Task objective — Could you retype the listing beneath, keeping each line exactly as it is?

Extracted records —
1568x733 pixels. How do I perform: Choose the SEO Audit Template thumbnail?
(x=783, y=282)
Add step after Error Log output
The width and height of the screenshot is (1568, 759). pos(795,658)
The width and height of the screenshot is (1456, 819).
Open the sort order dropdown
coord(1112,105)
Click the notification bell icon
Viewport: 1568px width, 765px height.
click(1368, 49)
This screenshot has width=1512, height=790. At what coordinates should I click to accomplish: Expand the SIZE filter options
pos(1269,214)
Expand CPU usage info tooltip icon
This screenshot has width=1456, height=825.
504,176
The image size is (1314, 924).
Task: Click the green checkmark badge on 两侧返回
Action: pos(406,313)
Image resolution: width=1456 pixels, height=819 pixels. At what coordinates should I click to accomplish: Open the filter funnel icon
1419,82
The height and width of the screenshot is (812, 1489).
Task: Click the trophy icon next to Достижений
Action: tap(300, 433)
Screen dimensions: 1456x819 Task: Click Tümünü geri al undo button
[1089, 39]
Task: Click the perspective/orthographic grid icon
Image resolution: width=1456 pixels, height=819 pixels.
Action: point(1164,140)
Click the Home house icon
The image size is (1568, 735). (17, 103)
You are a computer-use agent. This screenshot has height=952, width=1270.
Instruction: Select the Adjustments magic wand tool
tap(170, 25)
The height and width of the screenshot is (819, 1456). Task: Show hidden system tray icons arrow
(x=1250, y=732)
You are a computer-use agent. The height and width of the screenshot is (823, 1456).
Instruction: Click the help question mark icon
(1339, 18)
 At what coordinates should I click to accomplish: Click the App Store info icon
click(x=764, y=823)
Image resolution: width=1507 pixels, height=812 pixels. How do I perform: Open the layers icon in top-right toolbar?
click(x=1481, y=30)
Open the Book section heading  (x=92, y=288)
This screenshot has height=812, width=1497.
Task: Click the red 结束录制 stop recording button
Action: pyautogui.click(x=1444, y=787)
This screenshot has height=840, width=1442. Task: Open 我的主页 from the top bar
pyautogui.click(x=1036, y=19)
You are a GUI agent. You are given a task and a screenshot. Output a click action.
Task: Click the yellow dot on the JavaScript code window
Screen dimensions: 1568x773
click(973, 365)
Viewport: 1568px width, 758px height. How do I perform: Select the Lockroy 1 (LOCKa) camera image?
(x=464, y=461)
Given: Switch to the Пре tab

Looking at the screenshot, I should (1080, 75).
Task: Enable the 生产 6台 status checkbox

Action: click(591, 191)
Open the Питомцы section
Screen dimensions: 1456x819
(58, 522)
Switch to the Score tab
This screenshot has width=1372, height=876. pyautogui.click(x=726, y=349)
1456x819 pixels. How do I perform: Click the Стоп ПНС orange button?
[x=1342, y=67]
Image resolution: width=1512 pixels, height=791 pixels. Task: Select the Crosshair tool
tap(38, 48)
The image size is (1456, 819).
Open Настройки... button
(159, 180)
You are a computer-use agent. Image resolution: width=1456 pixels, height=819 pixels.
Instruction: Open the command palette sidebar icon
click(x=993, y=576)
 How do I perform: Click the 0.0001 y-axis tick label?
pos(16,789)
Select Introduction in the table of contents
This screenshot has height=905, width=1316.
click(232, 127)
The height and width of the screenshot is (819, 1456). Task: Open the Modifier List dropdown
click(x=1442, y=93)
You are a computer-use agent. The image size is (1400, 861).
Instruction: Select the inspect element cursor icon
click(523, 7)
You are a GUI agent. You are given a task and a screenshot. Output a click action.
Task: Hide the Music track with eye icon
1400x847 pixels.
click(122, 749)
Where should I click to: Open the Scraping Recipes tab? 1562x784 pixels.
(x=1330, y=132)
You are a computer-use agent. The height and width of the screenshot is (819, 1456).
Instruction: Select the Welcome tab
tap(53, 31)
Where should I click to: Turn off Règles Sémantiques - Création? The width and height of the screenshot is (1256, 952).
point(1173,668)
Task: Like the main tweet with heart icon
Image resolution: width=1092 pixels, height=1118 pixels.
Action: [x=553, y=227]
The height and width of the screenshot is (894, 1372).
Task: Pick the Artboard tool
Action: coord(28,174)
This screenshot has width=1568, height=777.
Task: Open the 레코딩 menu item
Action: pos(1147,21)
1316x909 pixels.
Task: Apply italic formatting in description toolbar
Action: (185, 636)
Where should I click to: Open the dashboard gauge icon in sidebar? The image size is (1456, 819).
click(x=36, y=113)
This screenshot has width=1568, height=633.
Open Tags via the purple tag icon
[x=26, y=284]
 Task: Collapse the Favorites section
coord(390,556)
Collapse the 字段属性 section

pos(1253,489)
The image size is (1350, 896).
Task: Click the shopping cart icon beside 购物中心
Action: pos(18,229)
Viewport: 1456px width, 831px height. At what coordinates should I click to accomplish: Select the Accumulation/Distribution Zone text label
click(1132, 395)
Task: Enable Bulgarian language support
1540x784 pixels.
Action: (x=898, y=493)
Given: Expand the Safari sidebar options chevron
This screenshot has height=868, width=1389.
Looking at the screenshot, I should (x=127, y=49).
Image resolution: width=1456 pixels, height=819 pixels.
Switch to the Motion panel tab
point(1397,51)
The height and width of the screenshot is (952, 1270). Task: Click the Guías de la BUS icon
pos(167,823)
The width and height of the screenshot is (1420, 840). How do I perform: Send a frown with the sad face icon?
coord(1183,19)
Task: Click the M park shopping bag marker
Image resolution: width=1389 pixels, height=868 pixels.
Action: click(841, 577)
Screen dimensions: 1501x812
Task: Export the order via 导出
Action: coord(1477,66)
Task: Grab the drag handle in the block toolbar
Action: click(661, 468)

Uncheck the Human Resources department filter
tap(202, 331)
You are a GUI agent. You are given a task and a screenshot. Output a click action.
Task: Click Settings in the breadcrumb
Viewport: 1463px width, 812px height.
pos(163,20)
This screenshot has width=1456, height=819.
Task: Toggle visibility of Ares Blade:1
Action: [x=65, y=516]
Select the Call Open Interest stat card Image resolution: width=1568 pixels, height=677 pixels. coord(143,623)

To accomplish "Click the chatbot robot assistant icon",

Response area —
1568x733 pixels. How do I perform: Choose the SEO Audit Template thumbnail?
(x=783, y=282)
Add step after Error Log output
The width and height of the screenshot is (1568, 759). pos(795,658)
The width and height of the screenshot is (1456, 819).
Open the sort order dropdown
coord(1112,105)
Click the notification bell icon
Viewport: 1568px width, 765px height.
click(1368, 49)
This screenshot has width=1512, height=790. At what coordinates should I click to accomplish: Expand the SIZE filter options
pos(1269,214)
Expand CPU usage info tooltip icon
This screenshot has width=1456, height=825.
504,176
The image size is (1314, 924).
Task: Click the green checkmark badge on 两侧返回
Action: pos(406,313)
Image resolution: width=1456 pixels, height=819 pixels. At what coordinates should I click to accomplish: Open the filter funnel icon
1419,82
The height and width of the screenshot is (812, 1489).
Task: Click the trophy icon next to Достижений
Action: tap(300, 433)
Screen dimensions: 1456x819 Task: Click Tümünü geri al undo button
[1089, 39]
Task: Click the perspective/orthographic grid icon
Image resolution: width=1456 pixels, height=819 pixels.
Action: point(1164,140)
Click the Home house icon
The image size is (1568, 735). (17, 103)
You are a computer-use agent. This screenshot has height=952, width=1270.
Instruction: Select the Adjustments magic wand tool
tap(170, 25)
The height and width of the screenshot is (819, 1456). Task: Show hidden system tray icons arrow
(x=1250, y=732)
You are a computer-use agent. The height and width of the screenshot is (823, 1456).
Instruction: Click the help question mark icon
(1339, 18)
 At what coordinates should I click to accomplish: Click the App Store info icon
click(x=764, y=823)
Image resolution: width=1507 pixels, height=812 pixels. How do I perform: Open the layers icon in top-right toolbar?
click(x=1481, y=30)
Open the Book section heading  (x=92, y=288)
This screenshot has height=812, width=1497.
Task: Click the red 结束录制 stop recording button
Action: pyautogui.click(x=1444, y=787)
This screenshot has height=840, width=1442. Task: Open 我的主页 from the top bar
pyautogui.click(x=1036, y=19)
You are a GUI agent. You are given a task and a screenshot. Output a click action.
Task: Click the yellow dot on the JavaScript code window
Screen dimensions: 1568x773
click(973, 365)
Viewport: 1568px width, 758px height. How do I perform: Select the Lockroy 1 (LOCKa) camera image?
(x=464, y=461)
Given: Switch to the Пре tab

Looking at the screenshot, I should (1080, 75).
Task: Enable the 生产 6台 status checkbox

Action: click(591, 191)
Open the Питомцы section
Screen dimensions: 1456x819
(58, 522)
Switch to the Score tab
This screenshot has width=1372, height=876. pyautogui.click(x=726, y=349)
1456x819 pixels. How do I perform: Click the Стоп ПНС orange button?
[x=1342, y=67]
Image resolution: width=1512 pixels, height=791 pixels. Task: Select the Crosshair tool
tap(38, 48)
The image size is (1456, 819).
Open Настройки... button
(159, 180)
You are a computer-use agent. Image resolution: width=1456 pixels, height=819 pixels.
Instruction: Open the command palette sidebar icon
click(x=993, y=576)
 How do I perform: Click the 0.0001 y-axis tick label?
pos(16,789)
Select Introduction in the table of contents
This screenshot has height=905, width=1316.
click(232, 127)
The height and width of the screenshot is (819, 1456). Task: Open the Modifier List dropdown
click(x=1442, y=93)
You are a computer-use agent. The image size is (1400, 861).
Instruction: Select the inspect element cursor icon
click(523, 7)
You are a GUI agent. You are given a task and a screenshot. Output a click action.
Task: Hide the Music track with eye icon
1400x847 pixels.
click(122, 749)
Where should I click to: Open the Scraping Recipes tab? 1562x784 pixels.
(x=1330, y=132)
You are a computer-use agent. The height and width of the screenshot is (819, 1456).
Instruction: Select the Welcome tab
tap(53, 31)
Where should I click to: Turn off Règles Sémantiques - Création? The width and height of the screenshot is (1256, 952).
point(1173,668)
Task: Like the main tweet with heart icon
Image resolution: width=1092 pixels, height=1118 pixels.
Action: [x=553, y=227]
The height and width of the screenshot is (894, 1372).
Task: Pick the Artboard tool
Action: coord(28,174)
This screenshot has width=1568, height=777.
Task: Open the 레코딩 menu item
Action: pos(1147,21)
1316x909 pixels.
Task: Apply italic formatting in description toolbar
Action: (185, 636)
Where should I click to: Open the dashboard gauge icon in sidebar? The image size is (1456, 819).
click(x=36, y=113)
This screenshot has width=1568, height=633.
Open Tags via the purple tag icon
[x=26, y=284]
 Task: Collapse the Favorites section
coord(390,556)
Collapse the 字段属性 section

pos(1253,489)
The image size is (1350, 896).
Task: Click the shopping cart icon beside 购物中心
Action: pos(18,229)
Viewport: 1456px width, 831px height. At what coordinates should I click to accomplish: Select the Accumulation/Distribution Zone text label
click(1132, 395)
Task: Enable Bulgarian language support
1540x784 pixels.
Action: (x=898, y=493)
Given: Expand the Safari sidebar options chevron
This screenshot has height=868, width=1389.
Looking at the screenshot, I should (x=127, y=49).
Image resolution: width=1456 pixels, height=819 pixels.
Switch to the Motion panel tab
point(1397,51)
The height and width of the screenshot is (952, 1270). Task: Click the Guías de la BUS icon
pos(167,823)
The width and height of the screenshot is (1420, 840). How do I perform: Send a frown with the sad face icon?
coord(1183,19)
Task: Click the M park shopping bag marker
Image resolution: width=1389 pixels, height=868 pixels.
Action: click(841, 577)
Screen dimensions: 1501x812
Task: Export the order via 导出
Action: coord(1477,66)
Task: Grab the drag handle in the block toolbar
Action: click(661, 468)

Uncheck the Human Resources department filter
tap(202, 331)
You are a GUI agent. You are given a task and a screenshot. Output a click action.
Task: Click Settings in the breadcrumb
Viewport: 1463px width, 812px height.
pos(163,20)
This screenshot has width=1456, height=819.
Task: Toggle visibility of Ares Blade:1
Action: [x=65, y=516]
Select the Call Open Interest stat card Image resolution: width=1568 pixels, height=677 pixels. coord(143,623)

To accomplish "Click the chatbot robot assistant icon",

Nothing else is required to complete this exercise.